A review by joehartman
City of Night by John Rechy

4.0

On my first two attempts to read City Of Night, I found it impossible to get past opening incident of the book, which I found pitiful, heartbreaking and infuriating. As much as I tried to move past it, I decided I did not want to steep myself in a world in which this kind of sadness was likely one of many. so I closed the book and tried to forget it. Twice. And yet its place in the canon of LGBTQ fiction, the time during which the novel is set, and the implied promise of a seamy underbelly of life that would likely seem somewhat tame by today's standards, these things brought me back to it last week.

I was able to make it through those first few moments of the book, in which the narrator recalls a moment in his childhood when he was powerless to stop the harsh realities of the world from hammering down upon him and those he loved, and powered through until the youngman had set off to New York to seek his future. It was a world populated by cruel and colorful characters who reflexively jab and pick at and dismiss others, participating in a world that has scarred them without questioning the rules they are following. It's dark friends. It's bleak. And it feels very, very true.

As I continued reading it, this book left me feeling tainted long after I closed it. It sat with me on the subway, as I walked through Times Square, polluted my fantasies of Hollywood past, it just seeped into me. And yet, I couldn't abandon it this time.
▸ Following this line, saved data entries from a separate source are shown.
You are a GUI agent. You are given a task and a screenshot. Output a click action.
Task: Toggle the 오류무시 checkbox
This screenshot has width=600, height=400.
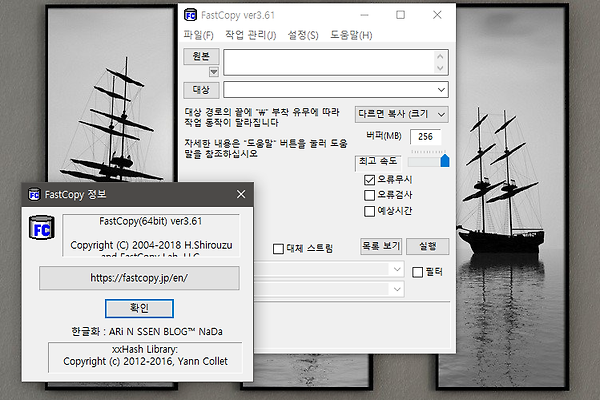click(x=369, y=179)
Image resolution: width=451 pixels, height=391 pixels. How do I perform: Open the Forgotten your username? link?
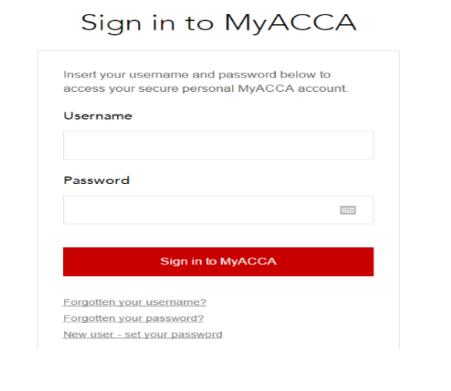(x=135, y=302)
I had to see it through to the end to try and understand what the author was saying about his world, and America, and life in general, in spite of how I felt about a world in which sexual allure is the only thing of real value, and then only as a commodity to be traded and bartered for and used to make oneself feel worthy, and to staunch the pain of what can be a very poisonous world.

Having finished the book last night, I have to disagree with those who dismiss this as irrelevant today, or who clash with the out of date practices and beliefs it shows in regards to race and gender. It is a book reflecting the belief's of its time, and the people in that world survive as best they can, unquestionably accepting the pablum they've been fed. Rebelling against it as best they know how, but in that rebelling they pay forward the little betrayals and begrudgingly accepted gropings that fuel this world. They are not strong enough to question the rules, because these rules feel too ingrained, to powerful, to ancient to be challenged and overcome. And make no mistake, there is nothing half hazard or accidental about this book. Each seamy detail and barely missed opportunity is there for a reason.
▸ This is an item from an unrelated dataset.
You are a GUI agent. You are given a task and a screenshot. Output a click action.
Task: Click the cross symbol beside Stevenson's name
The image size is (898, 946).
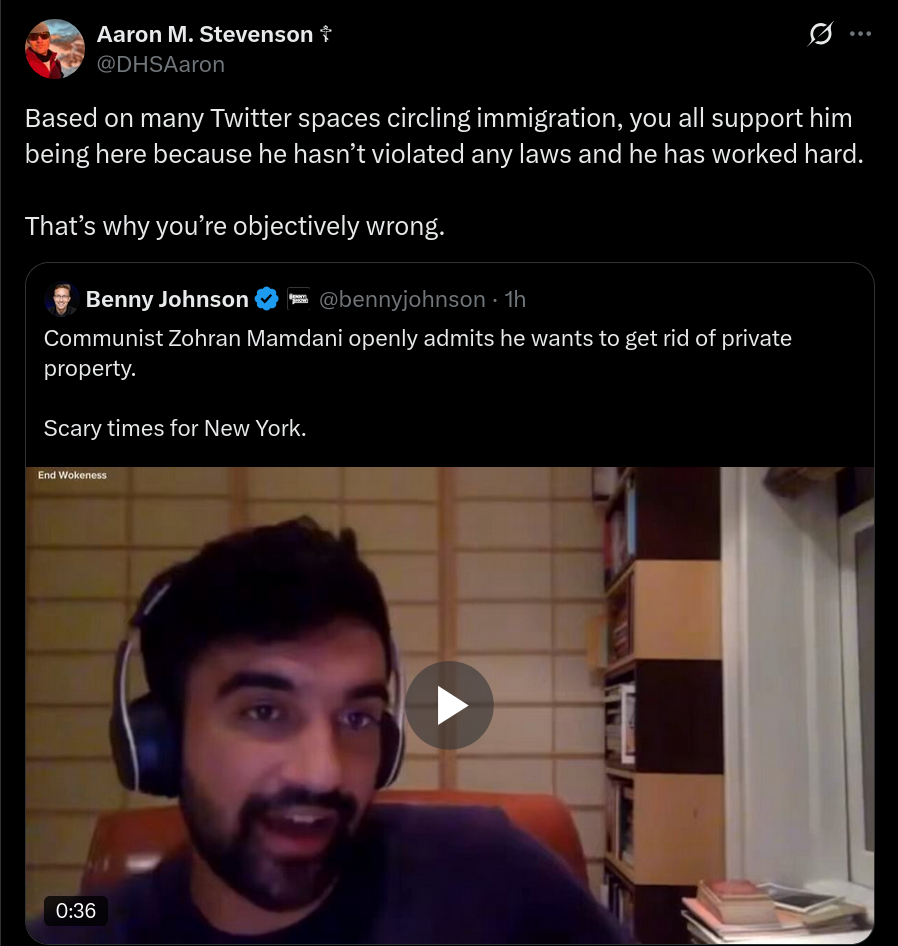tap(326, 34)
Its characters are not people I want to know, and its cruelties are those I want to deny out of existence, but it is incredibly well crafted book, almost tenderly so. And it forces the kind of self examination in the reader that the narrator seems so desperate to elude. Which is why, as much I feel it has affected me in adverse ways during its reading, and as grateful as I am to at least in some way be putting it behind me, my respect for it continues to grow, and I believe it deserves its place in the canon of LGBTQ literature.